Quenta offers perpetual contracts denominated in U, settled in the platform's stablecoin USDQ. These digital asset contract products do not have an expiration or delivery date. Instead, they utilize a funding rate mechanism to anchor the contract price to the spot price.

Each contract represents a certain quantity of digital assets. Investors can profit from price fluctuations by taking long or short positions on the contracts. The leverage ratio for the contracts ranges from 1 to 100 times, with varying maximum leverage ratios for different contracts.

Oracle Pricing System

Quenta employs an oracle price feeding mechanism. Depending on the liquidity of the currency, there are two types of price feeding mechanisms: DEX (decentralized exchange) and CEX (centralized exchange) currencies. Prices are derived from several top exchanges/swap pools, and extreme values are excluded to calculate the median price. Additionally, an exceptional handling logic is implemented to ensure that platform prices remain within normal ranges in the event of significant deviations from exchange prices.

Isolated Margin

Quenta adopts isolated margin trading. Isolated margin mode ensures that the margin for each individual position is independent of the user's trading wallet balance and positions in other currencies.

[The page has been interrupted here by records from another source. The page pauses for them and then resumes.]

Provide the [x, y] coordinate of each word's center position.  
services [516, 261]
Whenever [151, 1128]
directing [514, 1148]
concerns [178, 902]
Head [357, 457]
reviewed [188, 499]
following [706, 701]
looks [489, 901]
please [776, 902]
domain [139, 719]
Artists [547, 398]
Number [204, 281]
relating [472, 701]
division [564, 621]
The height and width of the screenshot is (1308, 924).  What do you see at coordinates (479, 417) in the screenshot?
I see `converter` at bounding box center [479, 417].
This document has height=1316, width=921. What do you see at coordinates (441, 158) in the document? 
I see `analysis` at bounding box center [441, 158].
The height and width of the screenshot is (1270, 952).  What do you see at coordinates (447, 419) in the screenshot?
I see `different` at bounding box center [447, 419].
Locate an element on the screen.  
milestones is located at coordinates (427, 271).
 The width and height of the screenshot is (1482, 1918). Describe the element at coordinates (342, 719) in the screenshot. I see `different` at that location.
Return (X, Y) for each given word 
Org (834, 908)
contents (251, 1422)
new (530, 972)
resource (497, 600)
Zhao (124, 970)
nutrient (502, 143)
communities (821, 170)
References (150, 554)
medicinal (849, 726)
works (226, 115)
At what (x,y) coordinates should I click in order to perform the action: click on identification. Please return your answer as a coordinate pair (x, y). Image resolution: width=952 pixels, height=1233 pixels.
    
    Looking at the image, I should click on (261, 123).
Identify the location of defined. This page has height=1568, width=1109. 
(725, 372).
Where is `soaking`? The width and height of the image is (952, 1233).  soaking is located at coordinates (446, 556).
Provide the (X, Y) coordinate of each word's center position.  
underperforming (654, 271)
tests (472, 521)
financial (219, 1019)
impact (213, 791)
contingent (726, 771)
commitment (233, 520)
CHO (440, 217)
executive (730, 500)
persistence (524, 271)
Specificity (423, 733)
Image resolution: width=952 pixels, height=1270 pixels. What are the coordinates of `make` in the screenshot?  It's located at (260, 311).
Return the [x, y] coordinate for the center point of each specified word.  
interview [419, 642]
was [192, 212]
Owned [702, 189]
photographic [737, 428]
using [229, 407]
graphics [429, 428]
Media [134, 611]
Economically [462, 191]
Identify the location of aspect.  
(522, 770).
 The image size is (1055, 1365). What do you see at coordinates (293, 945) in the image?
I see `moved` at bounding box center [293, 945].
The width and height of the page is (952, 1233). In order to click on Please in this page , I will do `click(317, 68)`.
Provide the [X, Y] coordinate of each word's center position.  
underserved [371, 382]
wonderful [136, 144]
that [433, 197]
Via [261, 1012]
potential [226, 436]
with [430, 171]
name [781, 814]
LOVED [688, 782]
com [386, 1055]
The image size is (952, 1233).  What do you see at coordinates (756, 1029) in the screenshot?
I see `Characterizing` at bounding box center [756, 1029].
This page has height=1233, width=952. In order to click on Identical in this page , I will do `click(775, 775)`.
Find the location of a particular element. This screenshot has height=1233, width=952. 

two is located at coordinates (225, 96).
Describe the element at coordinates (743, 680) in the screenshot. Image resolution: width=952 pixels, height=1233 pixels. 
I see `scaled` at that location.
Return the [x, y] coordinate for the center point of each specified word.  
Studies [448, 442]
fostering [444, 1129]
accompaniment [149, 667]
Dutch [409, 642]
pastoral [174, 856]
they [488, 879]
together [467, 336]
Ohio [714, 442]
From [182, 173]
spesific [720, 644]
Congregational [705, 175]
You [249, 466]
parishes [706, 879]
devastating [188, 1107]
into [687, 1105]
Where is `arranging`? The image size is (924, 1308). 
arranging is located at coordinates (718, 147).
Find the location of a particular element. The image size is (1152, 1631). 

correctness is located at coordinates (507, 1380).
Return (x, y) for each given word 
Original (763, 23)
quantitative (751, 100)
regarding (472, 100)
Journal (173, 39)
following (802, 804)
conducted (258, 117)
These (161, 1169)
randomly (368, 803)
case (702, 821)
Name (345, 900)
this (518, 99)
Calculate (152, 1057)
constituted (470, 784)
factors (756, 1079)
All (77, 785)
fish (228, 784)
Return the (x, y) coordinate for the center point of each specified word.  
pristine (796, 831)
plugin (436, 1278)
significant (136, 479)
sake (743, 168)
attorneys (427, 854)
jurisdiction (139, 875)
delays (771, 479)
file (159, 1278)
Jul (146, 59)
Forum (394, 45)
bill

This allows users to precisely control position leverage, mitigating the risk of liquidation due to excessive leverage. For instance, if a user simultaneously trades perpetual contracts for BTCUSD and ETHUSD, the margin for these two positions remains separate, and their profits or losses do not interfere with each other. In the event of liquidation of a single position, it does not affect other positions within the user's account.